28話 最凶の殺し屋 始動

「へぇ……あの屋敷の任務を終えるんだ。」


 組織の最上階、私は自室で色々と情報の書かれているパソコンを眺めながら、少しだけ面倒くさげにそう呟く。私としては蘭一縷という男はここで殺せているはずだった。それくらい完璧な計画だった。が、蘭一縷が予想以上に優秀だった。それか紫苑かあの脅した護衛リーダーがしくじったか。紫苑は捕らえられる前に逃げて来ているので、恐らくこのあと報告に来るだろう。逃げても良いのかと思う人がいるかも知れないが、紫苑を通報してしまってはあの屋敷であった出来事や過去の事件、または蘭一縷の拷問が全て露見してしまうだろう。だからこそ、紫苑が捕まる心配はしなくても良い。


「本当につくづく面倒くさい男ね。あいつは。」


 私が忌々しげにそう呟くと、部屋の扉がノックする男が響き渡った。パソコンから目を離し、その扉の方へと向け、私は入室を許可する言葉を投げかける。ガチャリと音を立てて開く扉。予想通りというべきか、その扉からは紫苑が出てきた。


「も、申し訳ございません……。小百合様。」


「別に私は謝罪なんて求めてないわよ。あんたなんか初見駒だったしね。今回の任務で殺せたらラッキーだった程度にしか思ってないわよ。」


 表情を暗くし、顔を俯かせる紫苑。


「……そうですか。」


 そんな紫苑を置いておき、私は報告をせかす。


「それじゃ早く報告をしてくれないかしら。私も暇じゃないんだけど?」


「は、はい………。蘭一縷は想定以上の強さでした。私と護衛リーダー2人でかかっても手も足も出ませんでした。」


「でしょうね。勝てないのがわかってるからあの作戦を言い渡したのよ。拷問から脱走した時点であなたたちの負けは確定していたのよ。あぁ、安心して。別にあなたをどうこうしようとは思ってないから。ただ少し評価が落ちただけだから。」


 そう言い私はパソコンに視線を再び落とした。頬杖をつき、気だるげそうにマウスを動かしながら仕事に戻る。その間紫苑がその場に佇んでいた。何か声をかけてあげれば良いのだろうが、生憎と私は仕事で忙しいし任務で失敗した部下に慈悲の言葉をかけてやるほど優しくはない。

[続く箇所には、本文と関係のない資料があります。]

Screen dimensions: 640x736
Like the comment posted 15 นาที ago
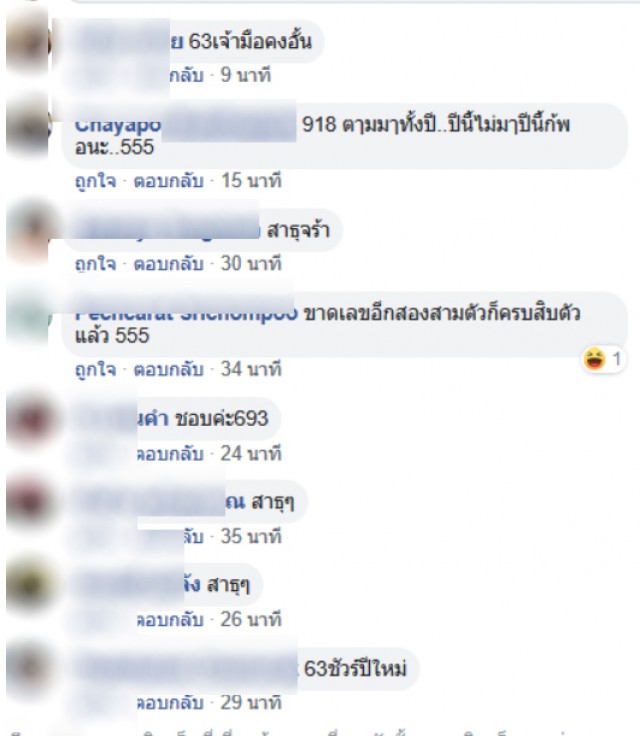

「……あの……期待に添えなくて本当に申し訳ございません。」


「笑わせないでくれるかしら。別に私は元々期待なんてしてないわよ。だから失敗しても何にも思わないし謝罪なんて求めてない。仕事の邪魔だから出て行ってくれるかしら。」


 自らの非を認めて謝罪してくる紫苑を私は。謝罪を受け入れている暇など無い。


「………はい。」


 そうして紫苑は申し訳なさそうにしながら出て行った。ため息をつきながらも、私は少しだけ気分が高揚していた。確かに今回の任務を失敗して少しだけ面倒くさくなってしまったのは事実なのだが、既に次の作戦には差し掛かっている。今回の作戦、蘭一縷に勝ち目は全くないのだ。私がそう予想するのだ。蘭一縷よりも優秀な私がそう言うのだ。絶対に成功するに違いない。そもそもとして、今回の作戦、失敗の仕方がわからないのだ。少しだけ無理矢理かもしれないが、絶対に蘭一縷を殺すことが出来る。


「ふふ。」


 私は気だるげな表情から一変、頬を綻ばせて微笑みを浮かべる。



 私は意味深にそう呟き、再び情報収集という名の仕事に戻るのだった。窓から見える空は暗く、不穏な空気を醸し出していた。遠くから登ってくる朝日という名の一筋の光は、蘭一縷がまるで敗北という運命に抗っているかのように見えた。